El
señor Pérez despertó una madrugada con
un espantoso dolor de muela y enseguida acudió al dentista de guardia que le extrajo la pieza
enferma. Así continuó su rutina
con un premolar menos pero el recuerdo del padecimiento, de la noche en vela, del olor a
desinfectante y del sabor a sangre, lo
perseguían. Afortunadamente la ciencia ya tenía respuesta para este
problema: al señor Pérez le coloraron
una inyección para borrar las reminiscencias vinculadas al dolor.

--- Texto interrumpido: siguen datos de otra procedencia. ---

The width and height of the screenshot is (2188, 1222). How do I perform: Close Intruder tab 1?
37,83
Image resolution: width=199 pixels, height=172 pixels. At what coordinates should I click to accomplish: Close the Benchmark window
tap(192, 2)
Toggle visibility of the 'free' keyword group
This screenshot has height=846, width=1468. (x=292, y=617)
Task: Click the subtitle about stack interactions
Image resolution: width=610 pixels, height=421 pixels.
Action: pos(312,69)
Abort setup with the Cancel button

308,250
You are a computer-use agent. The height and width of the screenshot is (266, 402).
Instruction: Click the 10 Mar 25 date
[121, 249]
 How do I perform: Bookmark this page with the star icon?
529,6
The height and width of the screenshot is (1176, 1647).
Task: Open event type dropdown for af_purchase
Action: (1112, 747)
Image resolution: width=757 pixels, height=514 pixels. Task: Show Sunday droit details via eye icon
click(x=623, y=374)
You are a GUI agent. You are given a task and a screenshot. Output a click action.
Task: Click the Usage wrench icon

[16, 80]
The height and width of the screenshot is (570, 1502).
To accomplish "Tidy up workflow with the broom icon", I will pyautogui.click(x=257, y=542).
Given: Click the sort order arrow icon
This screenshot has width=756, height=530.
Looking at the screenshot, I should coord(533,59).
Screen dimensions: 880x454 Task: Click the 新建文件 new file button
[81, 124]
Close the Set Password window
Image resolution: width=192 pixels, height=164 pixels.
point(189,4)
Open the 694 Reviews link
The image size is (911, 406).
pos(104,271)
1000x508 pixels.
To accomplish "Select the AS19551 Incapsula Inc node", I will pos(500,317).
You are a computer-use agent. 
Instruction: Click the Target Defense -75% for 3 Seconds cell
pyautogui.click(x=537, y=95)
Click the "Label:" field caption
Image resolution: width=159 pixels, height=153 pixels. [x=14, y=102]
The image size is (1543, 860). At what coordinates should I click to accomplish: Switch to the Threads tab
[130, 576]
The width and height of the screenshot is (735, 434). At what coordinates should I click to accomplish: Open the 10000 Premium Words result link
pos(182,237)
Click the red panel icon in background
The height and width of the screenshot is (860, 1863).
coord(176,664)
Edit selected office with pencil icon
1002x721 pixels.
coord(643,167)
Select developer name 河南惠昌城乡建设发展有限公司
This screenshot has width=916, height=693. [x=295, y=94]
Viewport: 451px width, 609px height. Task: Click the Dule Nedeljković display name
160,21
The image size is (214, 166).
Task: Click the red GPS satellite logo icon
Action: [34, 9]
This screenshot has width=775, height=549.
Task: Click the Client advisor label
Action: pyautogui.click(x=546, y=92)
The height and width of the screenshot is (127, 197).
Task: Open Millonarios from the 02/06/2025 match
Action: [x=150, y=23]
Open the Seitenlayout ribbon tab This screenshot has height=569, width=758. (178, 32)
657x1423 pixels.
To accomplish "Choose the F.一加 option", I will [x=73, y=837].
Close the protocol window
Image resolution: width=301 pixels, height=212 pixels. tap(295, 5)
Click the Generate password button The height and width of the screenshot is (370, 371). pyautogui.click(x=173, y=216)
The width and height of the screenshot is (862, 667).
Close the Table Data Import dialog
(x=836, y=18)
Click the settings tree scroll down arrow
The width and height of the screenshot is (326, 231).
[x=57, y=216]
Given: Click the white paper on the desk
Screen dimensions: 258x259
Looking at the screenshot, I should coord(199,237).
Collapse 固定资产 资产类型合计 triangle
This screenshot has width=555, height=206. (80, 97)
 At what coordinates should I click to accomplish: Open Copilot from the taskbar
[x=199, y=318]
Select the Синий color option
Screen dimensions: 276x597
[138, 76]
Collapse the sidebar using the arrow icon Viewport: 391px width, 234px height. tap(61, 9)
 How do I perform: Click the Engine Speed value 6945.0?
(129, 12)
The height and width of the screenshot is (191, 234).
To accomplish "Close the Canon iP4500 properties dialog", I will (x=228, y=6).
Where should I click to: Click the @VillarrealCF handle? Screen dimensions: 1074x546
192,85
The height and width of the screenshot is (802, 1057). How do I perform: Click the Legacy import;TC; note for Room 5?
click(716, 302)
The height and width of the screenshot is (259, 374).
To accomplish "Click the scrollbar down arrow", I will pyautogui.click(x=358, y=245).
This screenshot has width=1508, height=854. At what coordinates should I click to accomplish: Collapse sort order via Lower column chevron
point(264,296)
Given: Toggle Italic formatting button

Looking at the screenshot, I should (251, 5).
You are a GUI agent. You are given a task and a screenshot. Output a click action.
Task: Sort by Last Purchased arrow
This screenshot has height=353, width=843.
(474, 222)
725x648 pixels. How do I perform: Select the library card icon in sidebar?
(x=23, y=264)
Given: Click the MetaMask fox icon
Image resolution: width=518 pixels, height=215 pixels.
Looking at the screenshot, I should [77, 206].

Todas las mañanas el señor Pérez
higienizaba sus dientes y en esa operación el cepillo caía siempre en el mismo
hoyo ubicado detrás del canino, fue entonces que surgieron las preguntas acerca
del hueco, de la posible apariencia de lo que allí había existido y de las
causas de su ausencia. Las dudas se multiplicaron y comenzaron a ser un estorbo. Por suerte, el
señor Pérez vivía en una época con
solución para casi todos los malestares:
ya se utilizaba una droga que evitaba que en la conciencia
se instalaran interrogantes incómodos.
Así continuó
su vida el señor Pérez, algunos días ,
se ensimismaba frente al espejo, sin muela, sin dolor, sin
recuerdos, sin preguntas, sin inquietudes.